Showing posts with label Up-cycling. Show all posts
Showing posts with label Up-cycling. Show all posts

Wednesday, May 1, 2013

Building the cold frame.

Anders made our cold frame this weekend. I am really excited to share the pictures with you all, I think he did a great job! I first want to tell you a little bit about why we built one...

I have to be honest, we really don't know exactly what we are doing with starting seeds, but we are making headway. We know we need a cold frame or a green house to put the seedlings in, because of our disaster last year.

Last year we planted tons of seeds and kept them in the only south facing window that we have in our home; our bedroom. It was not so great. It smelled of potting soil and was dusty for-ever in there, and it was gross. We don't have the biggest bedroom, so we were forever climbing around it to get into bed.

I didn't know a thing about planting seeds and "hardening them off" because I had never done it before. Neither Anders, nor I had ever grown up in a home where this was done. So, what do I do? When it is nice and warm out (I am not sure what the temperature was) and I think the plants are ready to be moved outside, I picked up all those seedlings that I had been watering diligently and set them out on our picnic table to get sunstroke and die. Yep, it was a fantastic start. I didn't know what the hell I had done wrong. I was rather heartbroken. I would walk by those plants everyday and water them and think, "what did I do wrong?", "how do I do this?!" Ah, the joys! I later found out there was this thing called "hardening off" or something like that. You harden them off by introducing them gradually to the light, air, and weather elements of the outdoors. Well duh Mandi! Jeesh. Sometimes we just don't think, do we? Well, I learned. It was the hard way, but it was real effective!

So this year we looked into cold frames a bit. I say "a bit" because that is the truth of it. When we ripped out our windows last fall I had the idea to save them all for a green house/cold frame, and for future buildings ie: Up-cycling them. So, here they sat for the entire winter. Just waiting for this day.

Nature's Acres Homestead Cold Frame © 2013.

Saturday, April 27, 2013

Up-cycling. Why we do it.

We up-cycle stuff. A trendy word for recycling, re-using, taking donations, trading, what have you..we do it. No shame, it is the reality of starting up a homestead, a farm, a business. It is the way it goes. Start ups always have Large expense and limited to no income. You must keep costs low if you plan to stay out of the red. You can not spend a fortune on a new coop if you then have no money available to put chickens in it, right?! That is like buying a new house and having no money to furnish it..you are house poor.

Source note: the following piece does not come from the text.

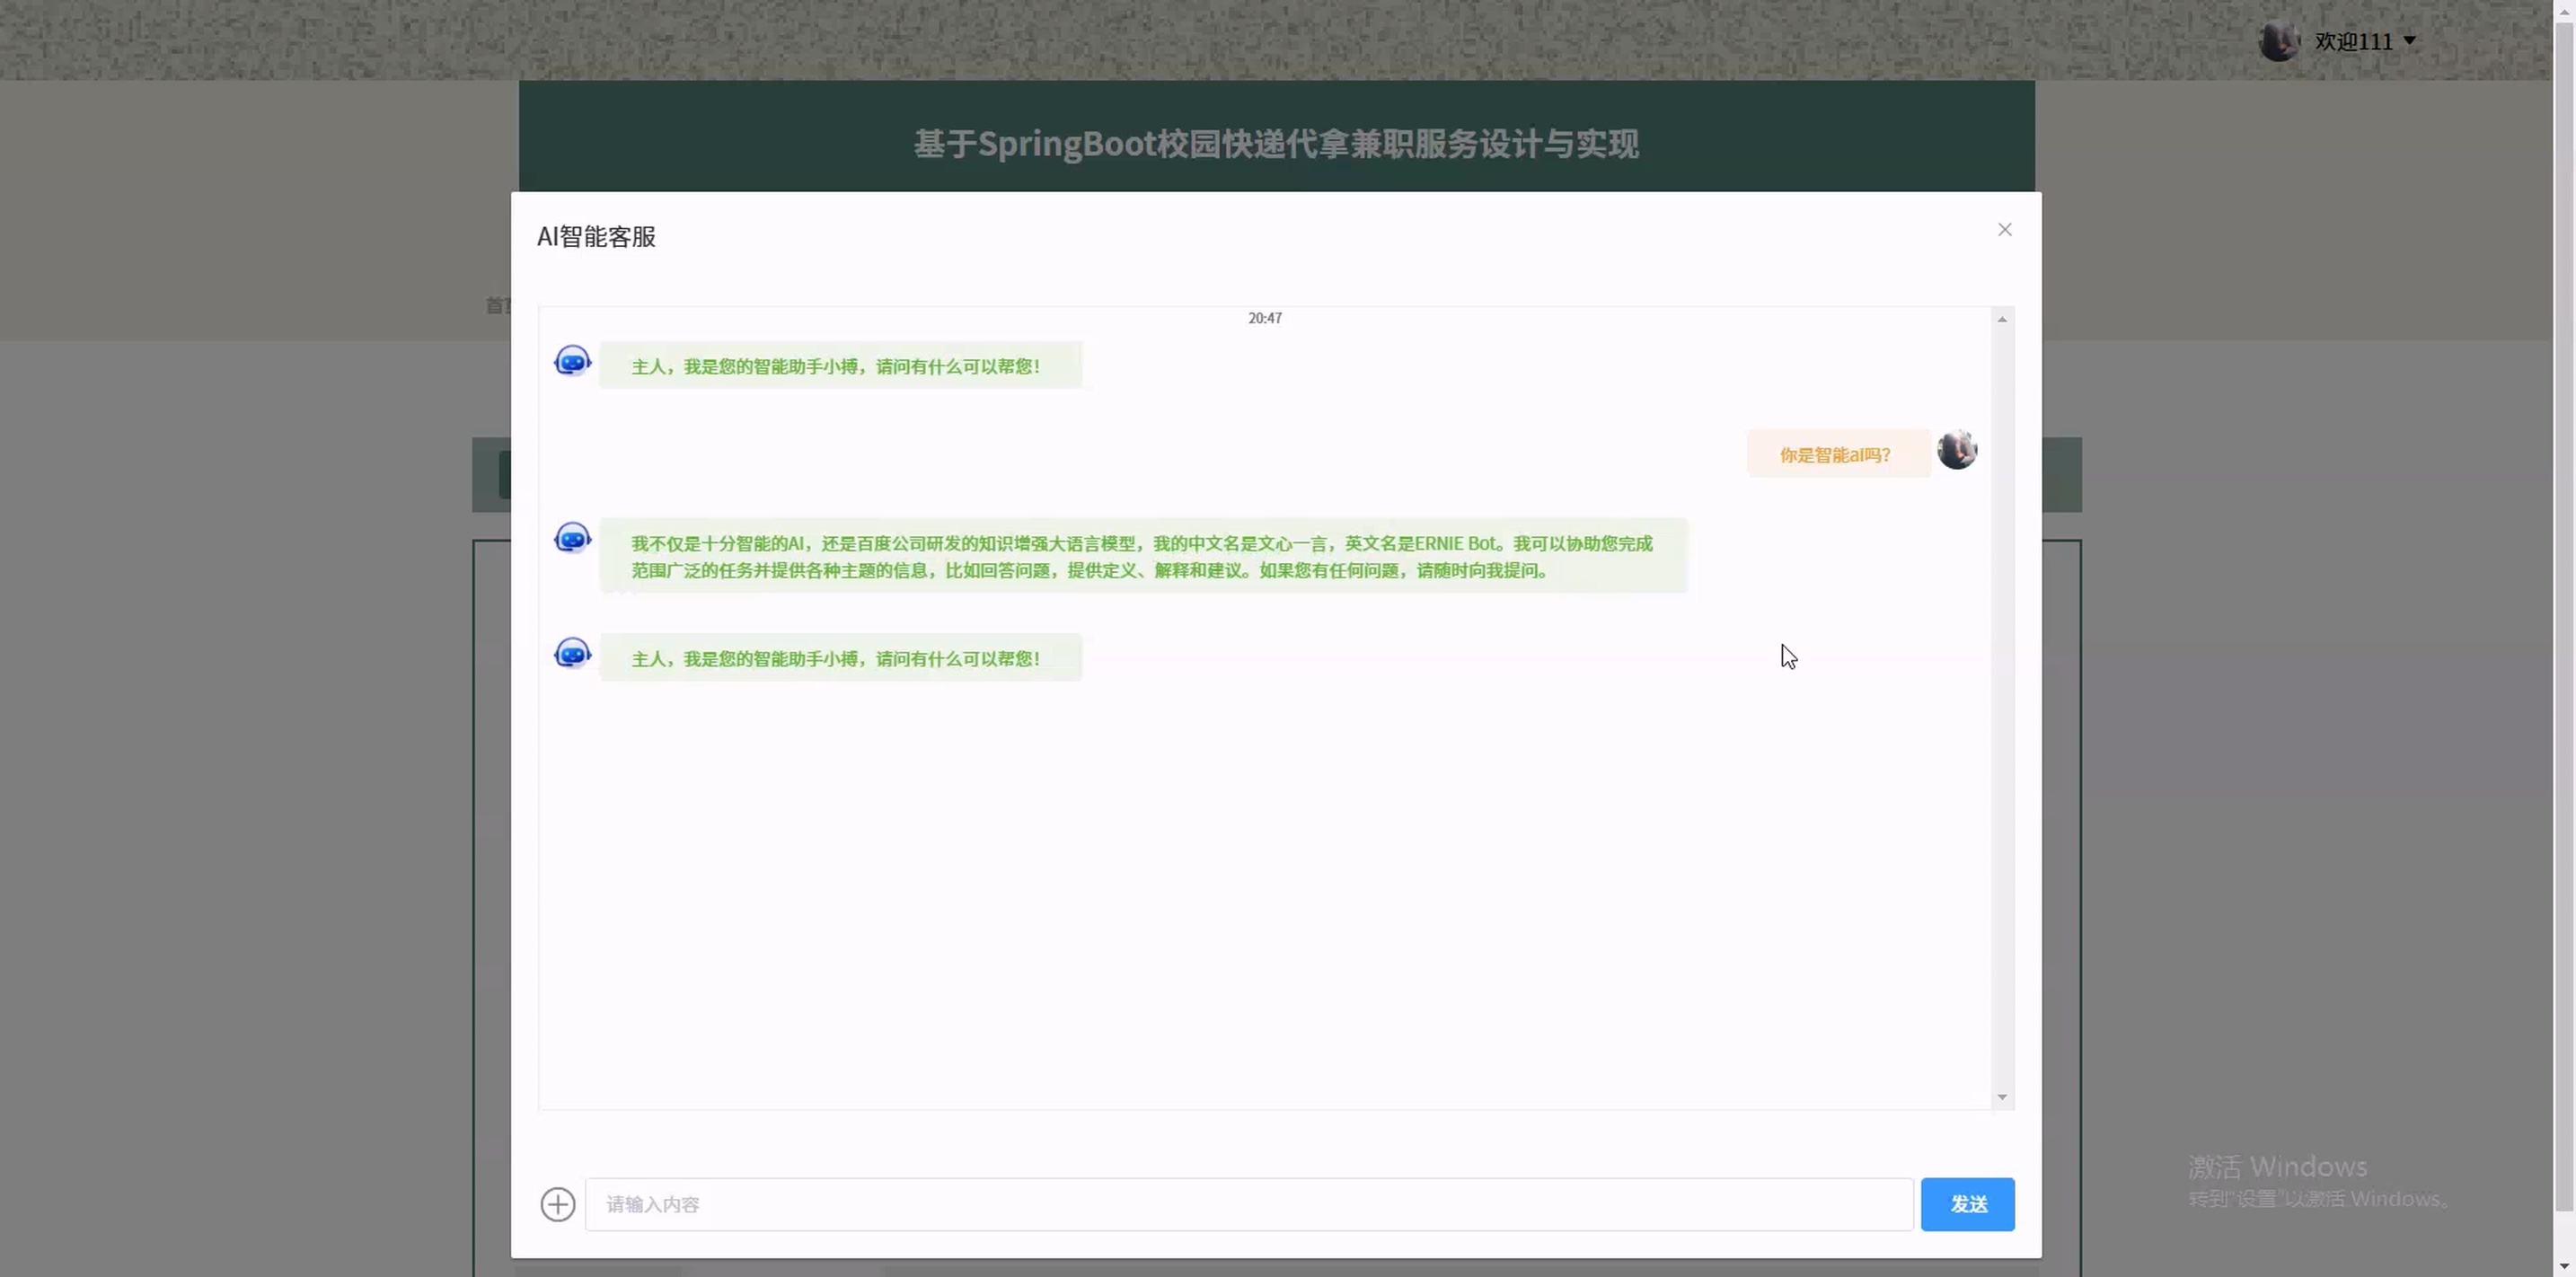Image resolution: width=2576 pixels, height=1277 pixels.
Task: Click the last robot avatar in chat
Action: point(572,654)
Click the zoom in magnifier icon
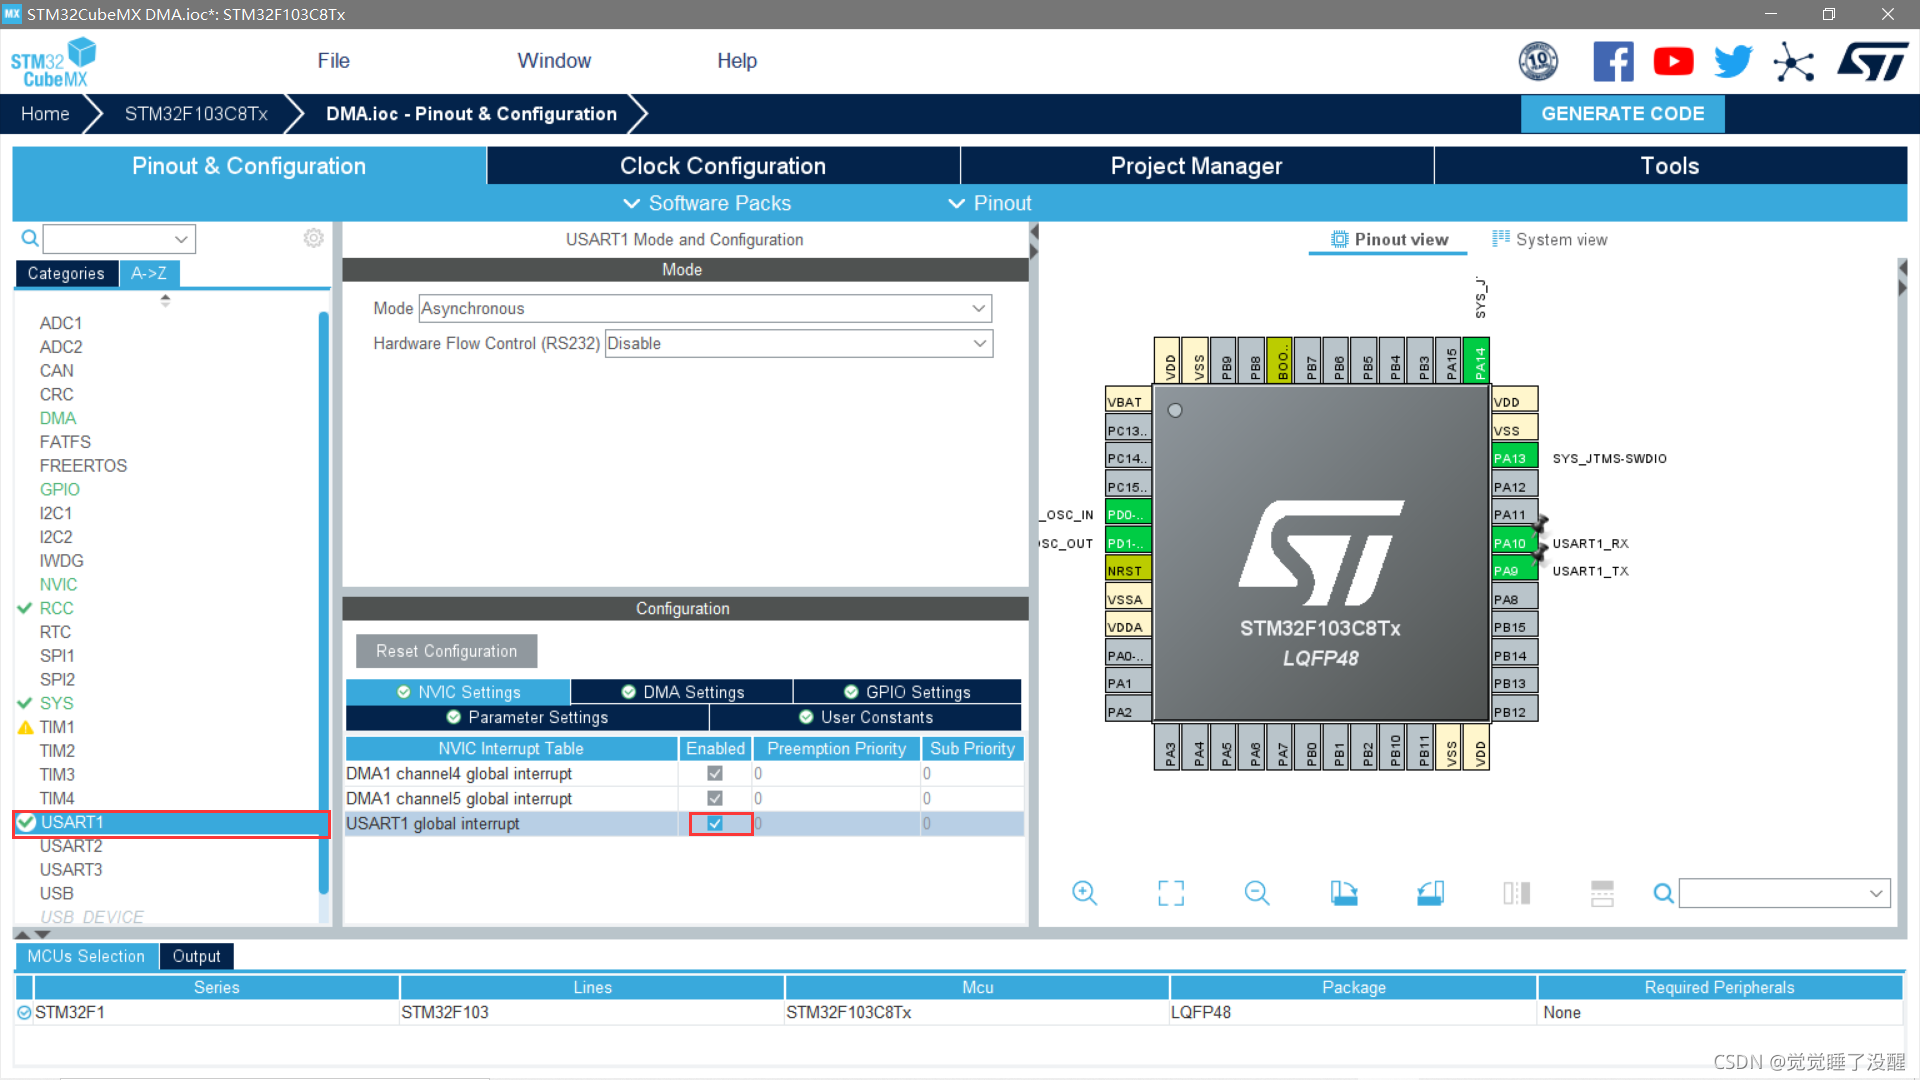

Here is the last project we up-cycled the materials for last fall. Our newest building on the homestead; the big chicken coop. Maybe we should name it..thoughts?


Anders and I had been talking about our need for a bigger coop for a while, but it was going to be a fairly big project, and life is life....busy. Well, and budgeting in a coop when your home needs siding and we needed other things, is a tough sell. I was adamant, we WERE selling more eggs and meat birds next year, it was a divine message I received (sounds more convincing this way, no?)... and we were going to manifest it; no more waiting around, we do it Now. Anders was not such a fan, how in the world are we going to budget a 50 bird coop? Anders priced out what he thought it would cost to build that 50 bird coop you are looking at...and can you believe that his estimate was 1,200.00-$1,300.00! That just wasn't something we were willing to budget in for a coop to put the chickens in. So, crafty me, I get a thinkin', because when I want something, I make it happen. I had another divine inspiration my husband hates to love; we were going to Up-Cycle it. We were going to get as much of the materials for free as we could.

We weren't out asking everyone on the street for their stuff or anything weird like that. We just payed attention to what people wanted to get rid of, and if we could use it, we did. Anders works construction and I sent him off each day with me in the back of his head telling him to look for materials they would throw out that we could use. He began coming home with our old Volvo station wagon stuffed with old plywood (which had strategically placed square holes cut out of it), wood and other supplies that they typically just throw out. Then I asked him to spend some of his free time on Craigslist searching for other materials that we could use. Next thing you know, we are in Minneapolis with our trailer picking up tons of 2x4s from someones house; they were remodeling. The catch? The 2x4's were full of nails.

One man's trash is another man's treasure.